Adirondack Canoe and Kayak Tours
by Elizabeth Folwell
Scan a map of the Adirondack Park and you see so many patches and threads of blue that the appeal of water exploration comes naturally. What’s difficult for many visitors, though, is just where to go. One river may lead tantalizingly into terra incognito, but is that a good thing if you’re not an expert?

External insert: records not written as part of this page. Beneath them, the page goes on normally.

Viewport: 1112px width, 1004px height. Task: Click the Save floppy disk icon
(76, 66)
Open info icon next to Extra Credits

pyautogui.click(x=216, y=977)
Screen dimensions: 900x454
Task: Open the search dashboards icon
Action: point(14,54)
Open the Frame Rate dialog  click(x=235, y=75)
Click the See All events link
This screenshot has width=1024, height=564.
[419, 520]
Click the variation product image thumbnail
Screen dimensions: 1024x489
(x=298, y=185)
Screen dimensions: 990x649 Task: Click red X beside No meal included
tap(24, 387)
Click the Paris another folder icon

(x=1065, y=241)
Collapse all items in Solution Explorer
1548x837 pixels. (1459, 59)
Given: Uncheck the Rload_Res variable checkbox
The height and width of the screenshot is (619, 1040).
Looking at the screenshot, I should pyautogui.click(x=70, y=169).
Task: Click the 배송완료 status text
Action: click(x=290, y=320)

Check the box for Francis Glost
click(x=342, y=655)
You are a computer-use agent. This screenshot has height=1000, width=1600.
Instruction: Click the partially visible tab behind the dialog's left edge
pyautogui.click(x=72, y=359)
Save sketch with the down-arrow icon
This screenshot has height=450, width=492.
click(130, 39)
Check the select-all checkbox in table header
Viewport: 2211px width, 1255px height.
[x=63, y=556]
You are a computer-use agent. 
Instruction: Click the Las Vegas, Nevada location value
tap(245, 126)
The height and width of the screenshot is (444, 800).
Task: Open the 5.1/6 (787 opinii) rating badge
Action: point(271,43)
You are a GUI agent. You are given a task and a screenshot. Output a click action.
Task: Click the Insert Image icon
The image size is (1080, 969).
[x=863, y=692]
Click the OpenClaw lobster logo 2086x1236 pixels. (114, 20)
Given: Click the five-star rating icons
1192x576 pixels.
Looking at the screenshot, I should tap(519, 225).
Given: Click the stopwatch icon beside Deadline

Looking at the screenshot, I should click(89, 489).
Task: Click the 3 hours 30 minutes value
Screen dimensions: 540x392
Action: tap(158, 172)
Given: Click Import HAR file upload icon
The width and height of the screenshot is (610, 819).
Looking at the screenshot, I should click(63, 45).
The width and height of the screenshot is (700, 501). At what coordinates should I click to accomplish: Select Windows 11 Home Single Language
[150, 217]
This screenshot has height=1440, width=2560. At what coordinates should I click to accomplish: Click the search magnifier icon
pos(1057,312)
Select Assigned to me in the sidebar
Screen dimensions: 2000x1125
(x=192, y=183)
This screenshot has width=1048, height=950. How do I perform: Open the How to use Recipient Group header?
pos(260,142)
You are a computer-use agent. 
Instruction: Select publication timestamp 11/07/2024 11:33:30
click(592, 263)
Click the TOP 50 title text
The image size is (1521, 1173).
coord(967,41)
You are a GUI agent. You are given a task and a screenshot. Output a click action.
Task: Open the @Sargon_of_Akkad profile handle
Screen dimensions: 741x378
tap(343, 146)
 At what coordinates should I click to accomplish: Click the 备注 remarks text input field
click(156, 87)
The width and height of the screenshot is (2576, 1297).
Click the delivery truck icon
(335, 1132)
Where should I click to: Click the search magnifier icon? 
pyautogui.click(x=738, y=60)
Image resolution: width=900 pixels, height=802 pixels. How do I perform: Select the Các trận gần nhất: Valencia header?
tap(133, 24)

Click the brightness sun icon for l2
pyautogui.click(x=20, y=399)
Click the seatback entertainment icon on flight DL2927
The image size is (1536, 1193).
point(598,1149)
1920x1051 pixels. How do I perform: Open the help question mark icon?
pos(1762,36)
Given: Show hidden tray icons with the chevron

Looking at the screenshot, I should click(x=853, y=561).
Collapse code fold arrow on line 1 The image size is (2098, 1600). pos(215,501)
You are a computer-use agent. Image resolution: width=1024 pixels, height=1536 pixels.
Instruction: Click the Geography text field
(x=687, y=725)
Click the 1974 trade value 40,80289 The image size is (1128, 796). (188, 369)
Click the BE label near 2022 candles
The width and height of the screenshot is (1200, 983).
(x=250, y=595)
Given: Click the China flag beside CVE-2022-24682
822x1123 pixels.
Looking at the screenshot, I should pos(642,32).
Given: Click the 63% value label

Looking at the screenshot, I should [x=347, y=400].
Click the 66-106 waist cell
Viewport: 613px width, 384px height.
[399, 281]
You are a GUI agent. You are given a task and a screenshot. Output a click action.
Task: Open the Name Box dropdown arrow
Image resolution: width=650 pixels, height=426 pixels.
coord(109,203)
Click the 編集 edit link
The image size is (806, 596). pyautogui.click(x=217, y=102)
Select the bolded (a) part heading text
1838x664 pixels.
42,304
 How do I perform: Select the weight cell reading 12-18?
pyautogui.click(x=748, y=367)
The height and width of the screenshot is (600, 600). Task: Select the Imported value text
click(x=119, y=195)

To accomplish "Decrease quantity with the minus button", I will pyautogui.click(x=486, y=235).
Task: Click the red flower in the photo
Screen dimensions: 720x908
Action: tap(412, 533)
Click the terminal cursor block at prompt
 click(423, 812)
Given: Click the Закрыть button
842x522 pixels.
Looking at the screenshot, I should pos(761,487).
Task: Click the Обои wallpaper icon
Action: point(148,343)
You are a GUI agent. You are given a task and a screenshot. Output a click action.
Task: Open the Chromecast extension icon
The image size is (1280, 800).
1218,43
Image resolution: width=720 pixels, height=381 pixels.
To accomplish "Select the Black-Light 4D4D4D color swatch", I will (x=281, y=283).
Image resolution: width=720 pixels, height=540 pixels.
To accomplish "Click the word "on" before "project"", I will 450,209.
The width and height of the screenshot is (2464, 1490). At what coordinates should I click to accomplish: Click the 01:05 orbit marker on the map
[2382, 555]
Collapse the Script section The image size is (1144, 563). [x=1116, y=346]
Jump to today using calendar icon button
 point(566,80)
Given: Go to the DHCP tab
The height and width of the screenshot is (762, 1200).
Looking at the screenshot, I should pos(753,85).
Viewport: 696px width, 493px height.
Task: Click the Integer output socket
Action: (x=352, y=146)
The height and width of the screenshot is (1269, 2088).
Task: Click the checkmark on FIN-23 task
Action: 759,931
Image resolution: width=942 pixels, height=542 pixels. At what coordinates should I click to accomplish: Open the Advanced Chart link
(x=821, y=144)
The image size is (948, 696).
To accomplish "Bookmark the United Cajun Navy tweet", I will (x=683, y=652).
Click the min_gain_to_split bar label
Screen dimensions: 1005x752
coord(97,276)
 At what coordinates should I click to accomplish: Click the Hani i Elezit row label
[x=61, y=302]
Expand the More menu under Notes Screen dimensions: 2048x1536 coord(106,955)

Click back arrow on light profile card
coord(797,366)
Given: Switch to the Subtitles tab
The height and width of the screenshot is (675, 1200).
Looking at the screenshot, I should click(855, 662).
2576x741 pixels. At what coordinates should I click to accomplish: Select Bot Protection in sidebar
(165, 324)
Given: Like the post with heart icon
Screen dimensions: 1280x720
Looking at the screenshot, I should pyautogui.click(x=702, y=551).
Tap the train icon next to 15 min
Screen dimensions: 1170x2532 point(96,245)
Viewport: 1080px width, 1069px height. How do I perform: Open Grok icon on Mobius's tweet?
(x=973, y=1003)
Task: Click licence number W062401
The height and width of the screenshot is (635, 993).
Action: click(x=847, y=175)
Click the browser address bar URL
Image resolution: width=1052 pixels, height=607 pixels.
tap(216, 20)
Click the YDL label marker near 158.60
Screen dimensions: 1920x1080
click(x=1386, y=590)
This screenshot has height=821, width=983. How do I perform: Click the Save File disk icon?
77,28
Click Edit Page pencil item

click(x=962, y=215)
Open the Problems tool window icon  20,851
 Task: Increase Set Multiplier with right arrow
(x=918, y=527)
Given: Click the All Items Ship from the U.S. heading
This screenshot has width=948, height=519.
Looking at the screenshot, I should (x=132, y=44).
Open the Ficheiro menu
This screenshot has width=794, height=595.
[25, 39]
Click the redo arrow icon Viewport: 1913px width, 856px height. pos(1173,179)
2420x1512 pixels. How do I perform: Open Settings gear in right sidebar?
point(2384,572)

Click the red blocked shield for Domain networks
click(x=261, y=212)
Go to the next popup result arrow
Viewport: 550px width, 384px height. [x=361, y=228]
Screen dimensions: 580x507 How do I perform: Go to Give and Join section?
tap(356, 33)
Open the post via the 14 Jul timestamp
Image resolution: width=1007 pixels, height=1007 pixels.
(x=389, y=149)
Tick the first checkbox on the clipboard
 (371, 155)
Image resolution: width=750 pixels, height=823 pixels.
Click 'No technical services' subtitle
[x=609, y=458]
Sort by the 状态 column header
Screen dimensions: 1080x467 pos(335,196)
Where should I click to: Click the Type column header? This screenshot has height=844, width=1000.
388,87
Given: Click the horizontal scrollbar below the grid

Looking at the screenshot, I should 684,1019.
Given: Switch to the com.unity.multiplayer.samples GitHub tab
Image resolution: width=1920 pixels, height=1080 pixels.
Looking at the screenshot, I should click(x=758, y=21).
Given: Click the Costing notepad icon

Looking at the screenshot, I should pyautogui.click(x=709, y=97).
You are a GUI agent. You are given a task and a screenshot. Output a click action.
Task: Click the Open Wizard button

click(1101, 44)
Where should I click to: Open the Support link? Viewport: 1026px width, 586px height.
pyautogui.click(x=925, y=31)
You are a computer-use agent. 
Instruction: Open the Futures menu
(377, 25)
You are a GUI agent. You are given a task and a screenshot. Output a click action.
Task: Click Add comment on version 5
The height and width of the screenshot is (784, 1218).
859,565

Choosing great destinations and offering help with the basics of canoeing and kayaking are services offered in several locations this summer. Every afternoon through September 3 the Wild Center leads short trips on the beautiful, winding Raquette River. For newbies or families with kids five years and older, these two-hour treks are a simple way to sample the sport. Canoes, paddles and PFDs are provided, and a Wild Center naturalist explains the flora and fauna you’ll encounter along the way. Each outing begins with a short hike on a nature trail too. You can register online at the Wild Center’s website and the cost is $20 per boat, with discounts for Wild Center members.
On Tuesdays, licensed guide Connie Perry presents a free introduction to Adirondack boats and boating at Woods Inn, on Fourth Lake, in Inlet. In the early evening you can try solo and tandem canoes, kayaks and even an Adirondack guideboat.
Says Perry, “Recently, we’ve come up with the idea of ‘Paddling Partners.’ We see and hear of many individuals or even couples who may want to go paddling, but who need support to do so with gear, technique and transportation. For late summer and early fall we’re trying to book dates and/or destinations for supported group paddling. If someone has a boat, great, bring it along. Or you can try something new. If you need a boat, we will have one waiting that is specifically chosen for the paddler’s body type, skill level, destination and comfort. Our trips in this program may include Forked Lake, Bog River Flow, Little Tupper/Whitney Wilderness Area, Lake Lila, and my favorite, Henderson Lake. For us, this is much more about creating an experience, not just a paddling trip.” For reservations contact Connie Perry.
BYOB means different things to different people, and for members of the Adirondack Museum, in Blue Mountain Lake, and the Wild Center, in Tupper Lake, the acronym means “Bring Your Own Boat.” Naturalist Jen Kretser and historian Hallie Bond combine forces to lead canoe and kayak trips to waterways that tell the complex intertwined stories of people living and working in the wilderness.
On July 25, during the trek to Osgood Pond, paddlers saw a spectacular bald eagle, climbed a tall esker and toured White Pine Camp, a collection of rustic buildings that served as Calvin Coolidge’s summer White House. Coming up on August 8, launching at 9:00 a.m. the BYOB crowd heads to the Bog River, where A. A. Low operated Horseshoe Forestry and a slew of other backwoods industries. The paddling on the river is sublime, and the history-hunting leads to the sugarhouse and other remnants of a backwoods empire.
Massawepie Lake, in the town of Piercefield, was the site of the huge Childwold Park House and the lake also connects to one of the largest pristine wetlands in the Northeast. On September 1 the Adirondack Museum/Wild Center expedition examines both sites, on land owned by the Boy Scouts and preserved by the Adirondack chapter of the Nature Conservancy. The Massawepie trip is about three miles of flatwater paddling plus a hike of about a mile and a half to see rare bog plants and boreal birds. Register online via the Wild Center.